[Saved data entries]
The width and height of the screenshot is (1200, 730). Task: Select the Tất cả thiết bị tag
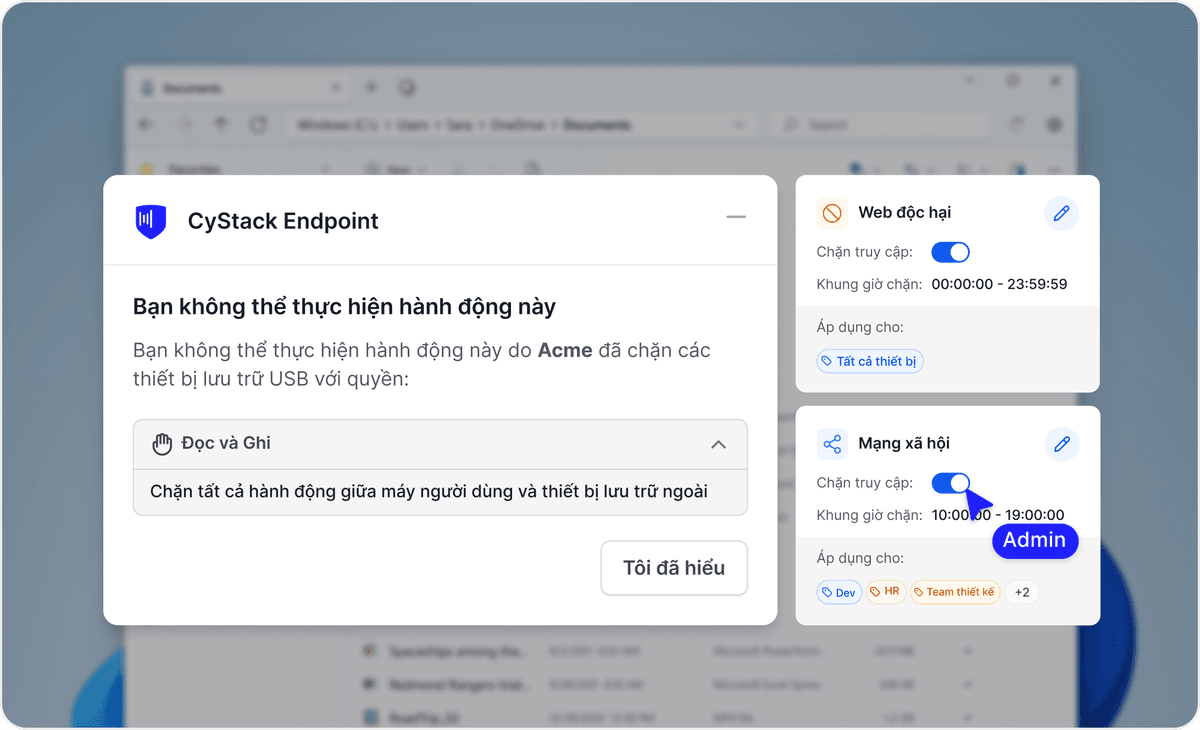coord(870,361)
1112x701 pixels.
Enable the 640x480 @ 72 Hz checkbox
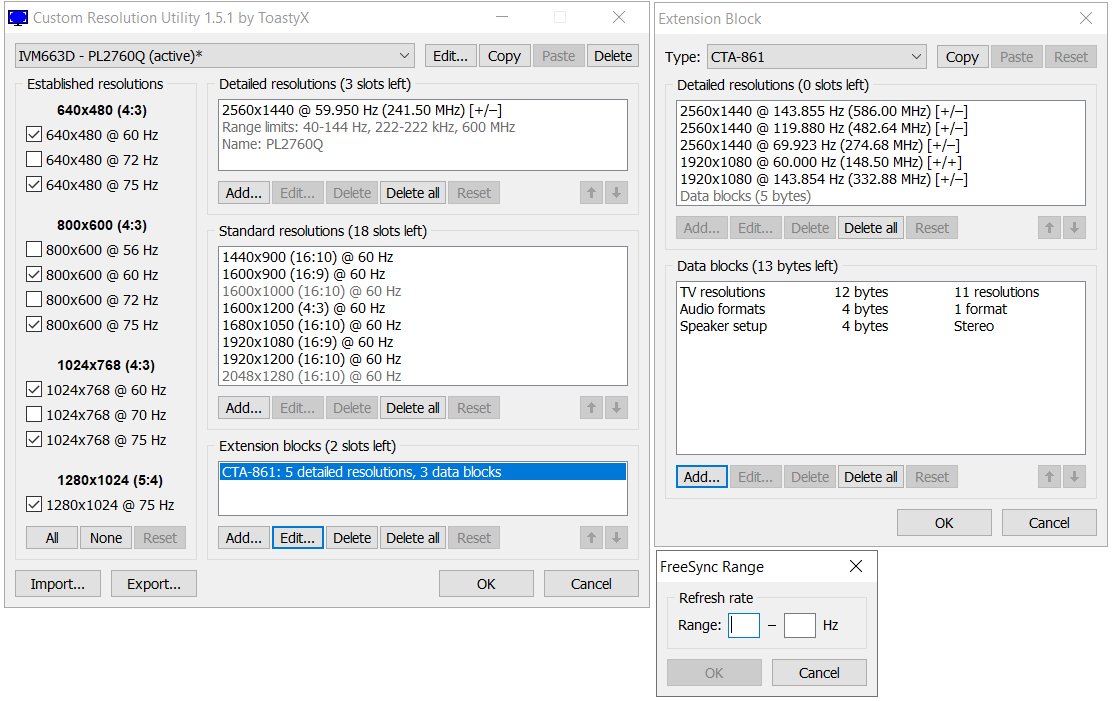34,160
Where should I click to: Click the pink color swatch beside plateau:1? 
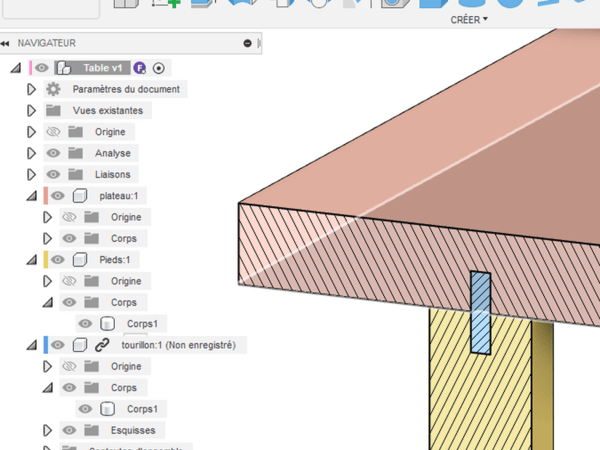(x=46, y=196)
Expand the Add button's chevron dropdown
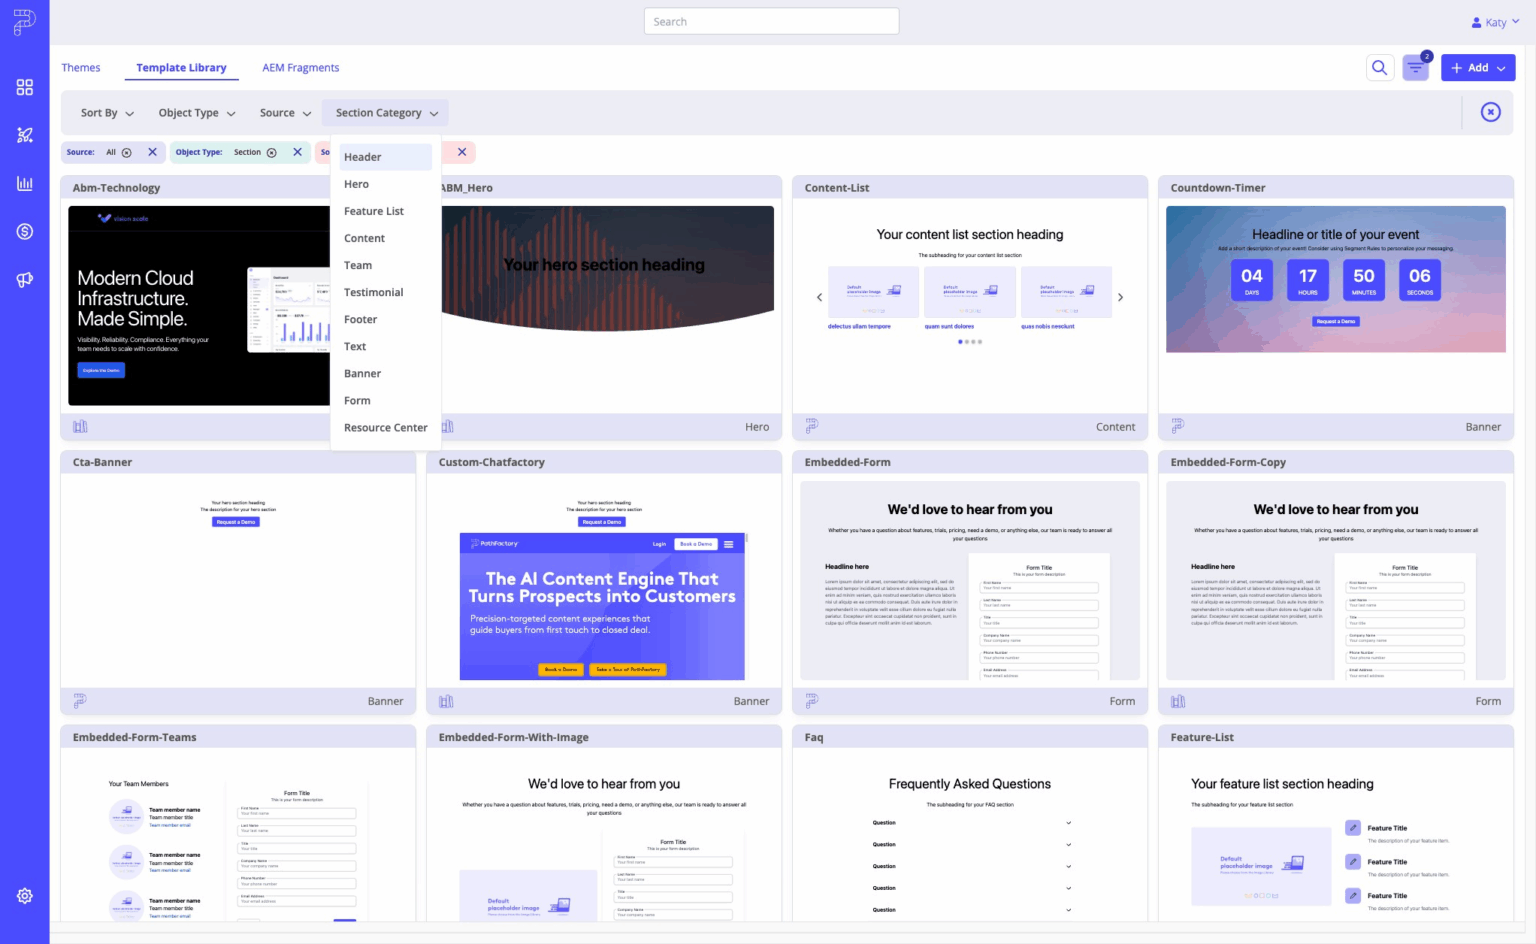Image resolution: width=1536 pixels, height=944 pixels. 1499,67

» Your assignment:
The reply must hold each line of the records verbatim and no pictures.

» Answer below:
The width and height of the screenshot is (1200, 730). Task: Select the Tất cả thiết bị tag
coord(870,361)
1112x701 pixels.
Enable the 640x480 @ 72 Hz checkbox
34,160
Where should I click to: Click the pink color swatch beside plateau:1? 
(x=46, y=196)
Expand the Add button's chevron dropdown
Image resolution: width=1536 pixels, height=944 pixels. 1499,67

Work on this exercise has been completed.